Price hikes, plus an expected drop in oil productionYemen’s 2005 draft budget irks opposition [Archives:2004/798/Business & Economy]

December 13 2004

Mahyoub Al-Kamaly
Price hikes as part of broader economic reform still hang over Yemen's economic picture for 2005. That glimpse into the state budget has aroused political differences and negative reactions from the opposition.
The reform aims at liftin the subsidiary used to support prices of oil products.
The draft budget estimates revenues at YR 761.8 billion, and spending at YR 836.4 billion, resulting in a 2005 deficit of YR 74.56 billion.
Opposition newspapers say the deficit is an indication of the failure of the government's economic policy, noting in particular that military spending is up at the expense of development and services projects.
Opposition sources have also criticized the appropriation of YR 144 as subsidies to oil products, against YR 136 billion for the year 2004.
The opposition says the government intends to implement a new price hike that would affect people's life and herald of more social disasters, and raise in proposition of poverty, whereas the new year would be a year of more suffering for the ordinary people.

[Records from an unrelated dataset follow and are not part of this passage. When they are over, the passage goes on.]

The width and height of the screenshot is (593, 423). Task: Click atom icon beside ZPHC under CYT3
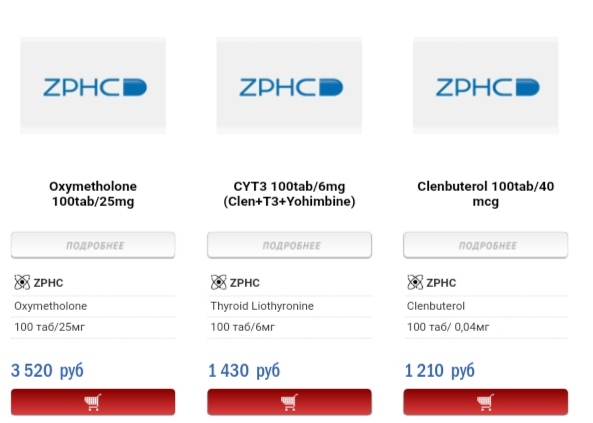(x=218, y=282)
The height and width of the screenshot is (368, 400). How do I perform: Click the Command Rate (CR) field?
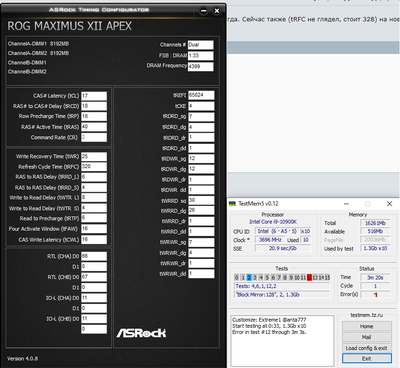point(94,137)
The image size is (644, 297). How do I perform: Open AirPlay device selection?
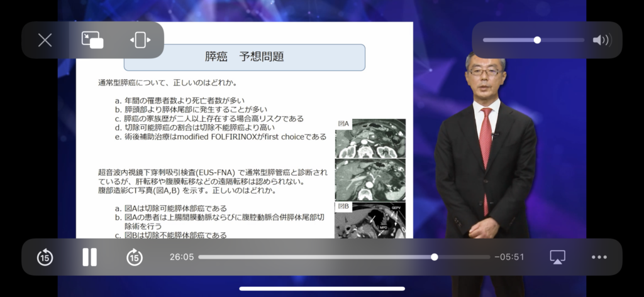557,257
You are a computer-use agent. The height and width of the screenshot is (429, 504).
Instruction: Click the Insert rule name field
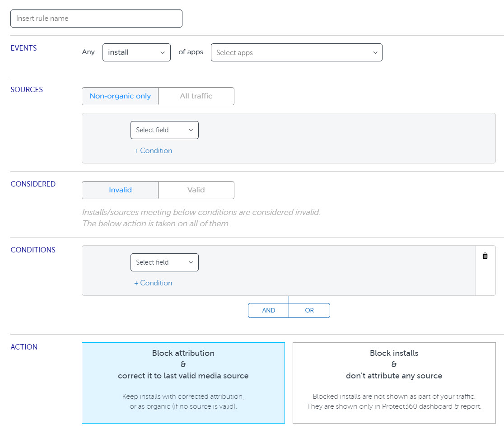96,19
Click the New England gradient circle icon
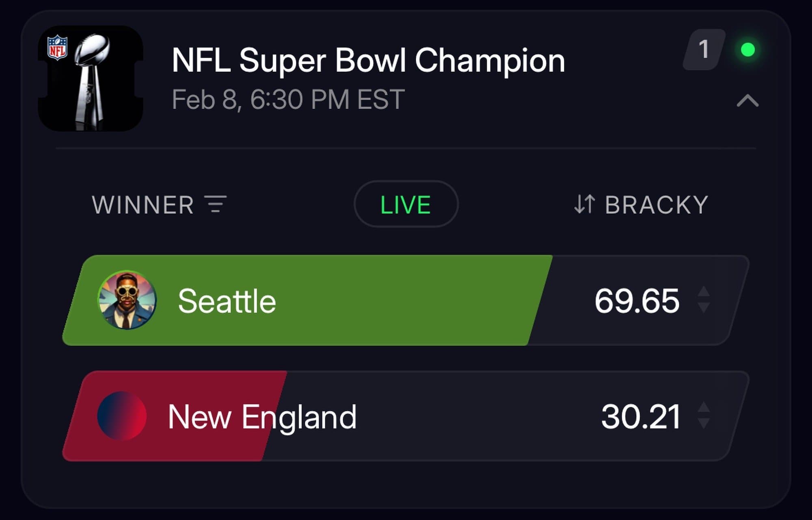 (x=121, y=416)
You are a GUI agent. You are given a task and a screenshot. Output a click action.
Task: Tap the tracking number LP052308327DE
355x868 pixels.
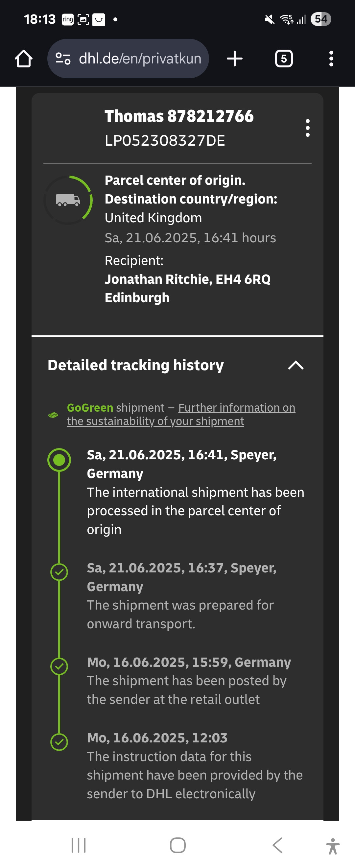(x=165, y=141)
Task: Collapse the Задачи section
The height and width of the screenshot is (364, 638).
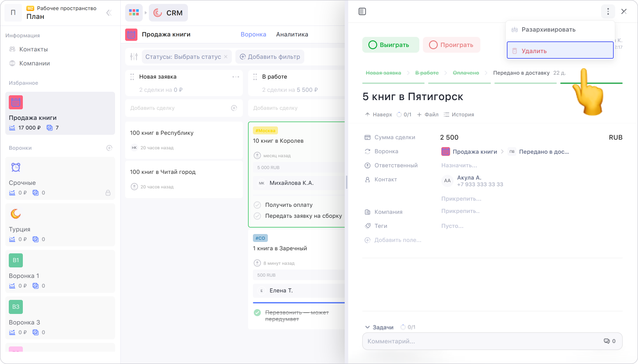Action: point(368,327)
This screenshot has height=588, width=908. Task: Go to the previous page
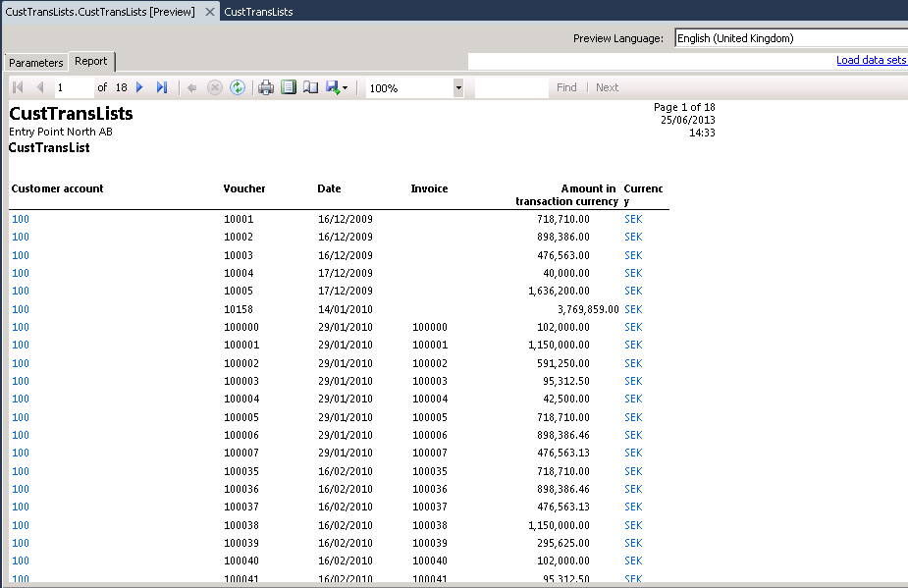coord(39,87)
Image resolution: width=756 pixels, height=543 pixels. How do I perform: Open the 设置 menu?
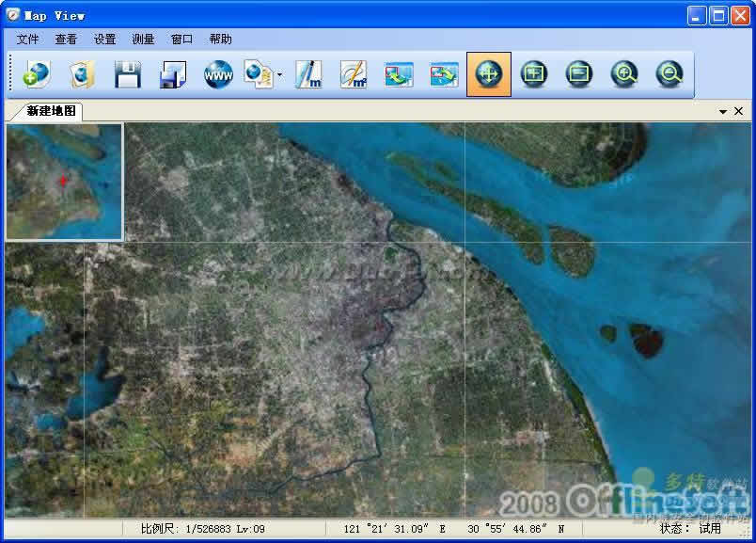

The 2005 draft budget draft has focused on:
– Increasing spending of local authority to an amount of YR 163 billion, compared to YR 137 billion in 2004,
– Developing and modernizing the educational system at a cost of YR 177 billion against YR 162 billion in 2004,
– Giving an addition YR 42 billion to the health sector, against YR 35 billion for 2004.
– Giving YR 196 billion for capitalist and investment expenditures and YR 37 billion as a contribution to capital of economic units.
The financial statement expects that Yemen's oil production will drop from 154 million barrels in 2004 to 144 million barrels in 2005.
It's believed the oil sector will see negative development while development rate in other sectors may reach at 4.1 per cent growth.